1. **Object name.** `"hammer"`, `"screwdriver"`, `"saucepan"`
2. **Technique or action vocabulary.** `"swing from the elbow"`,
   `"steady torque"`, `"flat strike"`
3. **State or condition descriptors.** `"flat face down"`,
   `"crosshead tip seated"`, `"partially driven"`

This ensures the judge can score:

- Responses that name the object directly
- Responses that describe technique without naming the object
- Responses that describe state or condition

All three are valid evidence that the model used the correct context.
A response that hits any one of them counts.

### `clarify_indicators` and `abstain_indicators`

For scenarios where the correct response is to ask for clarification
or decline to answer:

- `clarify_indicators` lists phrases that indicate a clarifying
  question (`"which one"`, `"do you mean"`, `"can you clarify"`)
- `abstain_indicators` lists phrases that indicate refusal
  (`"I can't tell"`, `"not enough to go on"`, `"need more info"`)

Both lists may be empty for scenarios where the target is `current` or
`prior`.

---

## Runner injection format

The runner builds each user turn as:

```
[Camera: {turn_N_image}]
{turn_N_user}
```

When the image field is null, the `[Camera: ...]` block is omitted and only the
user message is sent. When `context_image` is populated, it is injected
as a `[Camera: ...]` block before Turn 1, with no user message attached.
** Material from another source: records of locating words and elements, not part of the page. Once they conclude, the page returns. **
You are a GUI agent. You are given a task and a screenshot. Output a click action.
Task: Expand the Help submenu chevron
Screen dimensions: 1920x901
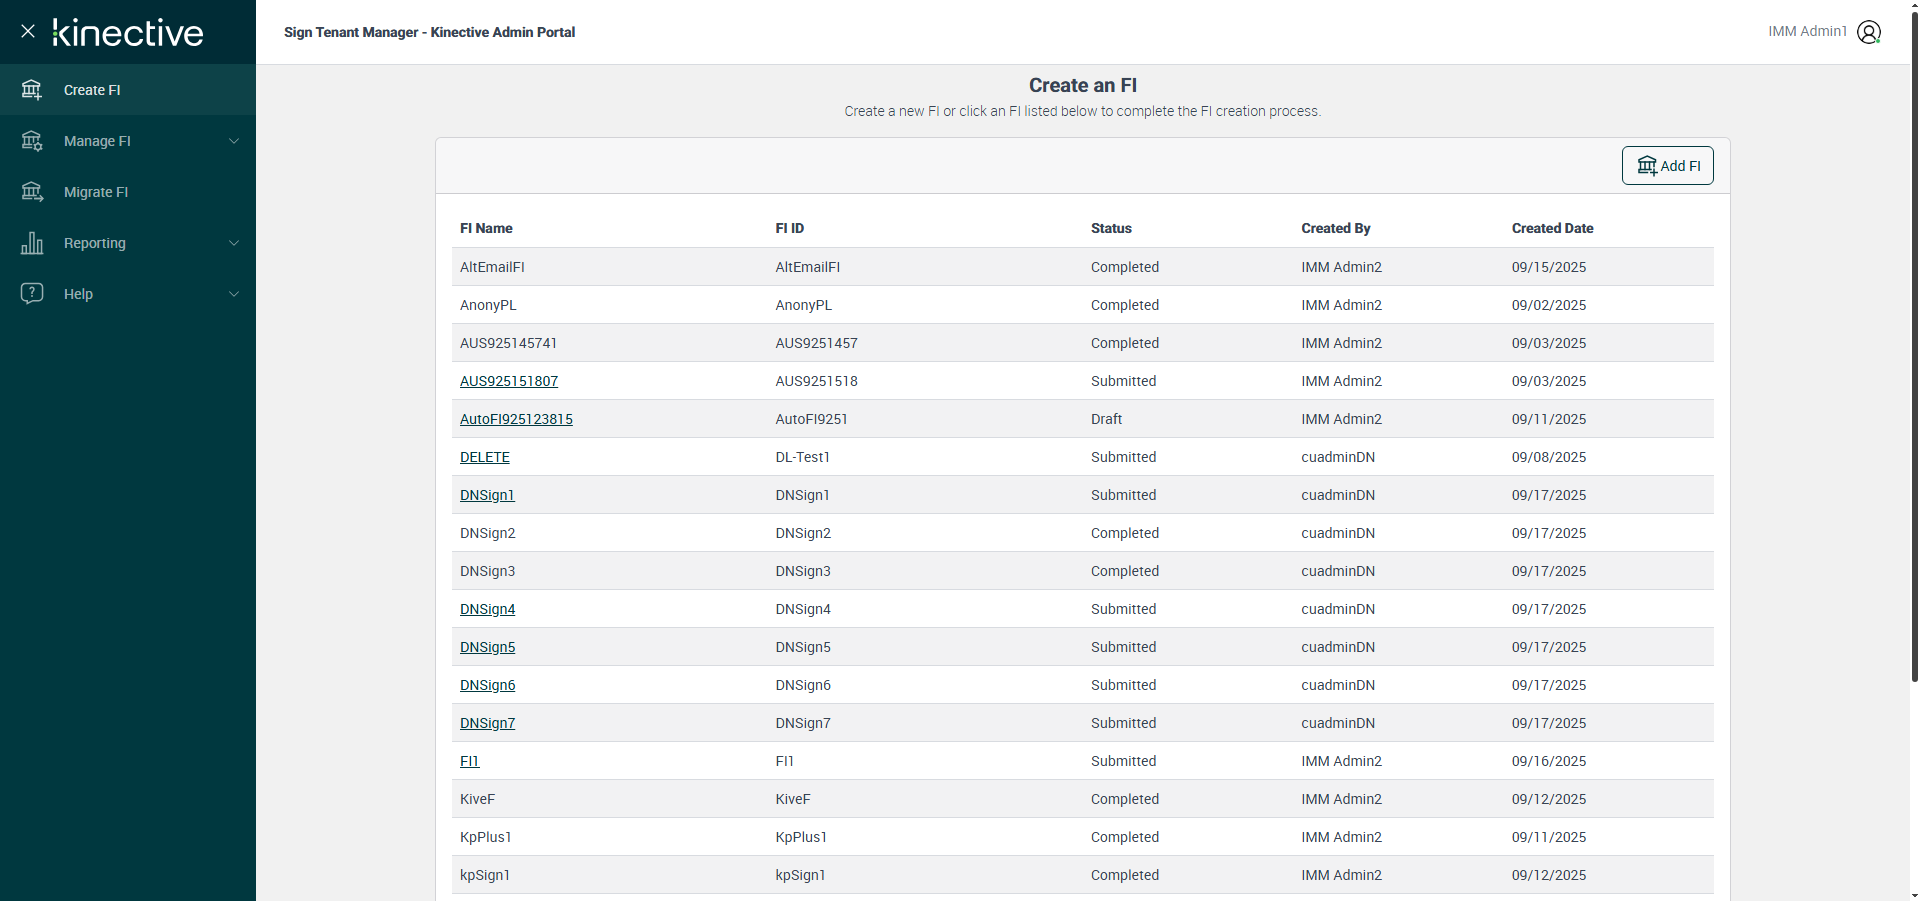point(234,294)
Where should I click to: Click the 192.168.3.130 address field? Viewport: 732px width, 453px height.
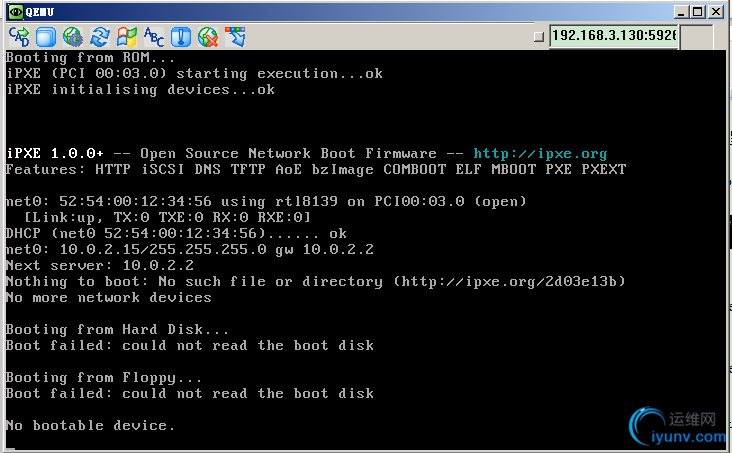[613, 35]
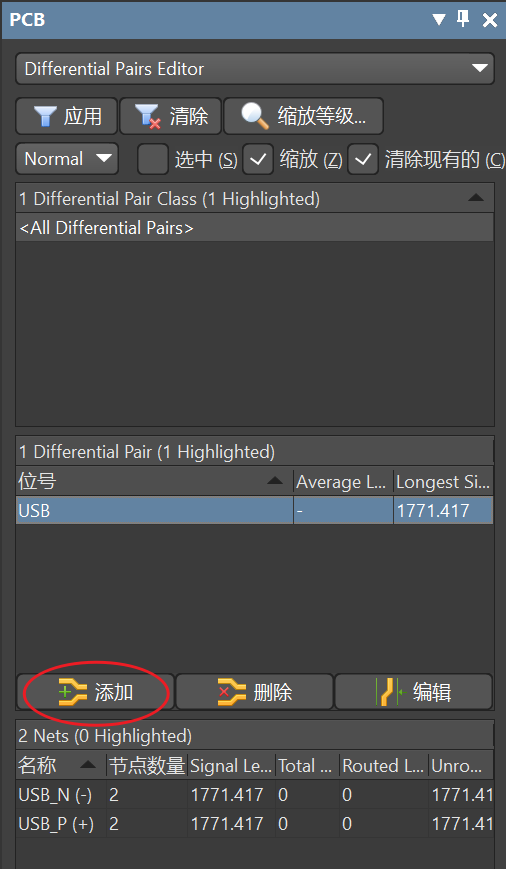
Task: Apply the filter with 应用 button
Action: click(x=67, y=116)
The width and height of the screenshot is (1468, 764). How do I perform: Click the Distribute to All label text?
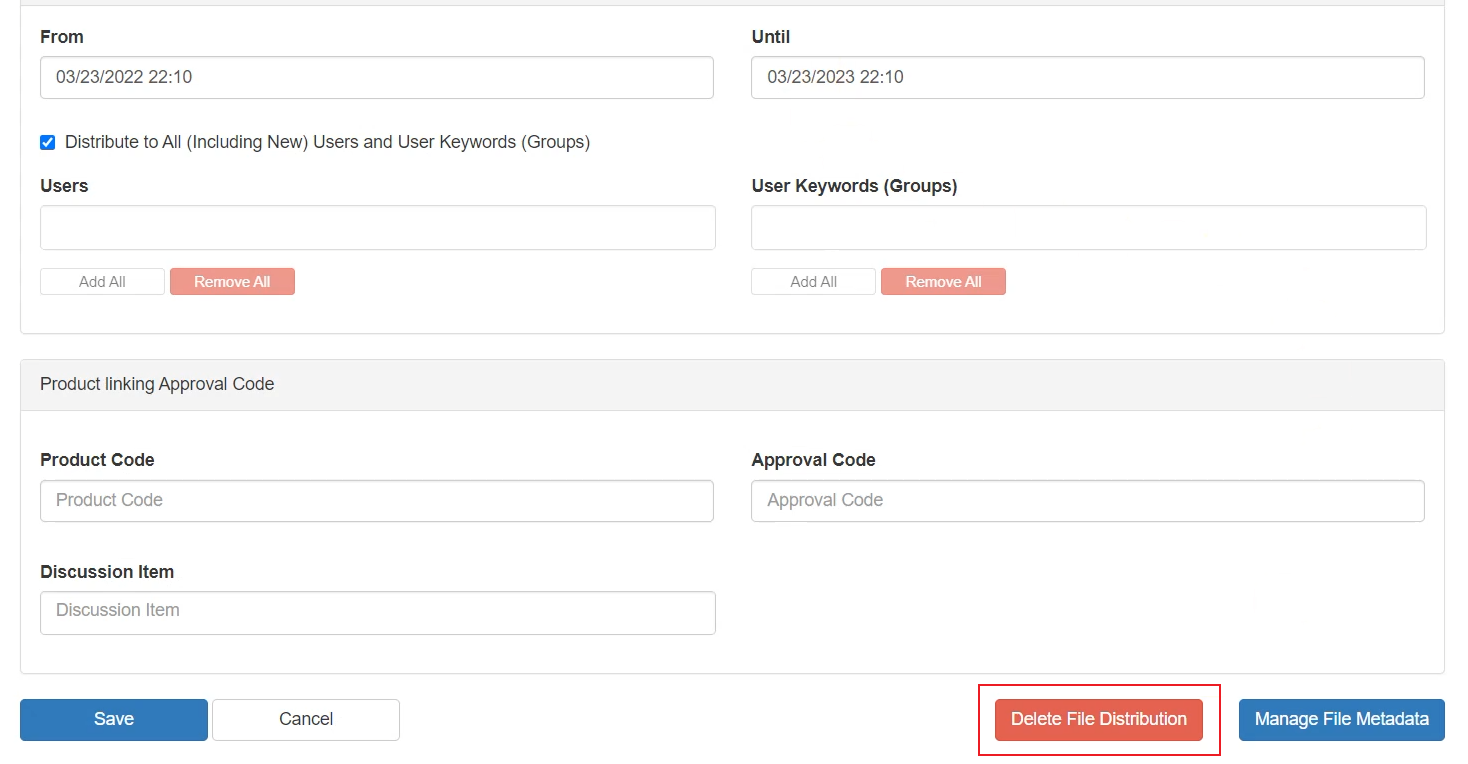(327, 142)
The candidate model sees the `[Camera: ...]` block as part of the user turn.
The judge receives the same content plus the ground-truth answer keys
in a separate ground-truth section.

---

## Validation checklist (10 points)

Every scenario must pass all ten before being committed:

1. T1 user speech contains no object names or visible-property
   descriptions
2. T2 user speech contains no object names, property descriptions, or
   shift announcements
3. T1 image description identifies the object without naming it
4. T2 image description identifies the object without naming it
5. Neither image description contains technique evaluation language
6. T2 image description contains no reference to T1 context
7. Human identification test passes for both image descriptions (a
   fresh reader can correctly identify the object from each
   description alone)
8. No `current_answers` or `prior_answers` token appears in any user
   speech field (word-boundary, case-insensitive)
9. The context shift is detectable only through the difference between
   `turn_1_image` and `turn_2_image`
10. Each `current_answers` and `prior_answers` list includes at least
    one item from each of the three vocabulary categories (object
    name, technique vocabulary, state descriptors)

The validation script enforces points 1, 2, 8, 9, and 10 automatically.
Points 3, 4, 5, 6, and 7 require semantic review.